Angefangen haben wir mit Flatfiles nach SAP BW, S/4HANA und AWS. Der zweite Schritt war die Anbindung über REST und OData, damit Daten direkt aus einem System kommen können und nicht erst als Datei exportiert werden müssen. Seitdem sind Quelle und Ziel frei kombinierbar: Datei nach BW, S/4HANA nach AWS, ein REST-Dienst nach S/4HANA, alles über dasselbe Mapping. Ein angebundenes System ist dabei nicht auf eine Rolle festgelegt: Dasselbe S/4HANA kann in einem Lauf Quelle sein und im nächsten Ziel.
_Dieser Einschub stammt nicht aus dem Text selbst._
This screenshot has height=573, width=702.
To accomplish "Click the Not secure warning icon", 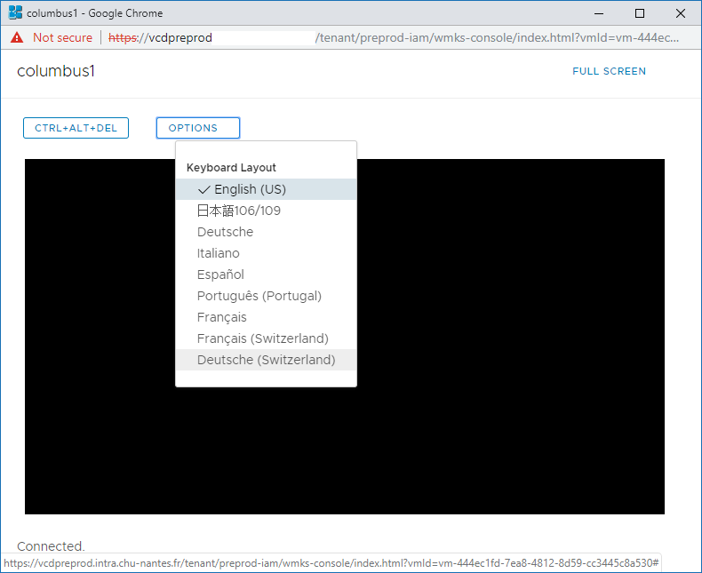I will click(x=18, y=38).
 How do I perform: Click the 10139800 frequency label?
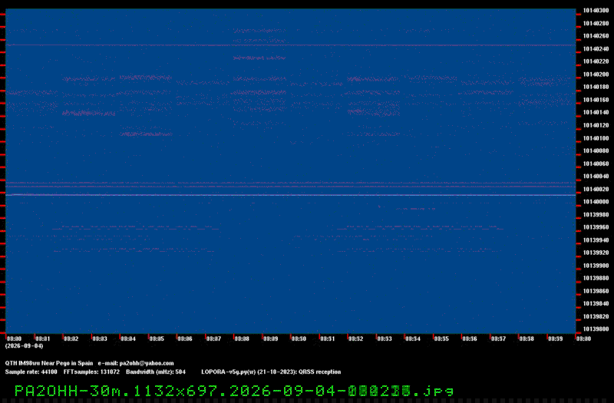[x=596, y=329]
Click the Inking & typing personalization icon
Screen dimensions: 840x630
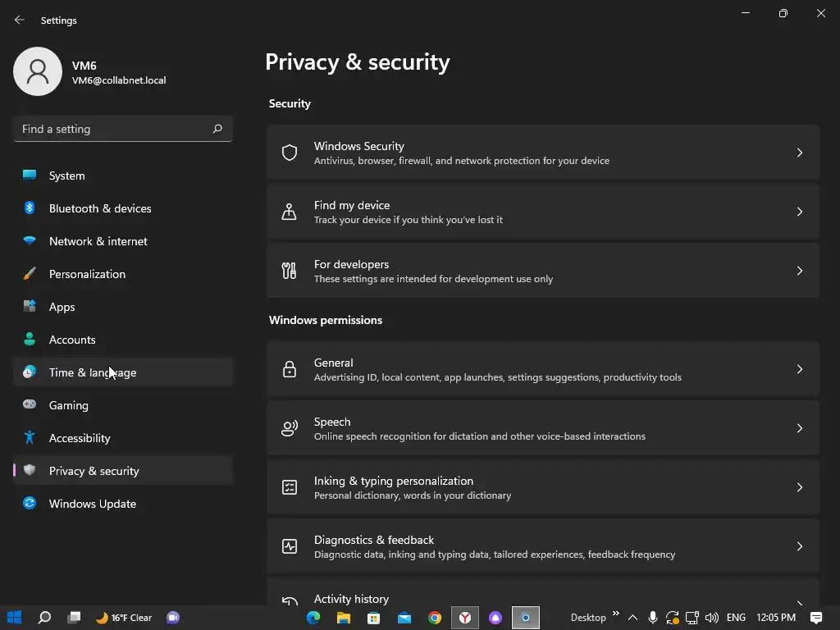[x=289, y=487]
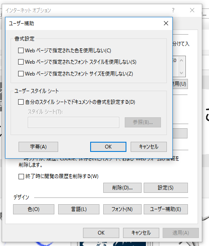209x246 pixels.
Task: Enable Web page colors ignore checkbox (C)
Action: tap(21, 51)
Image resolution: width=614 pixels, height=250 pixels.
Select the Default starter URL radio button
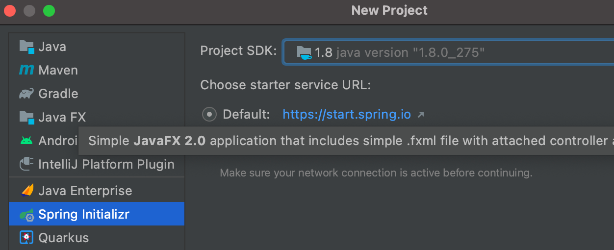coord(209,115)
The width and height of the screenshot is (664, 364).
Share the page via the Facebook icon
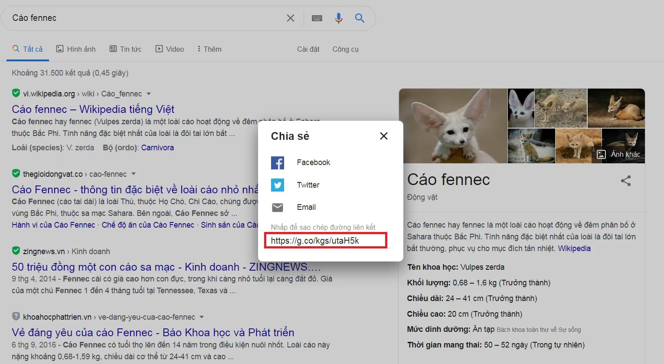(x=278, y=162)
Eine Beladung startet der Fachbereich sofort von Hand oder plant sie ein, etwa nächtlich oder zum Monatswechsel. Beides läuft über denselben Lauf, nur der Auslöser unterscheidet sich.
| Baustein | Technik | Entscheidung |
|---|---|---|
| Oberfläche | SAPUI5 | Ein Bildschirm für Quelle, Ziel und Mapping, kein Assistent mit zehn Schritten |
| Backend | SAP CAP | Mapping, Zeitplan, Läufe und Protokoll an einem Ort, unabhängig von Quelle und Ziel |
| Anbindung | Destinations, REST, OData | Quellen werden als Destination registriert, nicht im Code hinterlegt |
Bereitgestellt wird das Ganze als SaaS: Ein Kunde bucht, bekommt seinen Subaccount, seine Anmeldung und seine Destinations. Das dauert Tage, nicht Wochen, weil nichts davon projektspezifisch gebaut wird.
Erkenntnisse
- Das Mapping ist das Produkt. Alles andere, Upload, Protokoll, Rechte, ist Standard. Die Zeit gehört in die Zuordnungslogik und ihre Fehlermeldungen.
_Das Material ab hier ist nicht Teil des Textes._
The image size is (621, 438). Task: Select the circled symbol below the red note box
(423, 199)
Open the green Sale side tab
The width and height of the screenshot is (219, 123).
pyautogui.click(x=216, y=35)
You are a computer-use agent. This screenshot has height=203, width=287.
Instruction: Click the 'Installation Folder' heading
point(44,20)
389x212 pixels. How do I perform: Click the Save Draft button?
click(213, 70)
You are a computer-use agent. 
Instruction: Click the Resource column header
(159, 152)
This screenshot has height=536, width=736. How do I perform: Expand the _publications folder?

- Die Plattform trägt mehr, als man am Anfang glaubt. Anmeldung, Verbindungen und Mandantentrennung haben wir nicht gebaut, sondern konfiguriert. Der eigene Code ist dadurch klein geblieben.
- Fehler müssen für den Fachbereich lesbar sein. Sobald Nicht-Entwickler laden, reicht ein Log nicht. Die App muss sagen, welche Zeile warum nicht angekommen ist.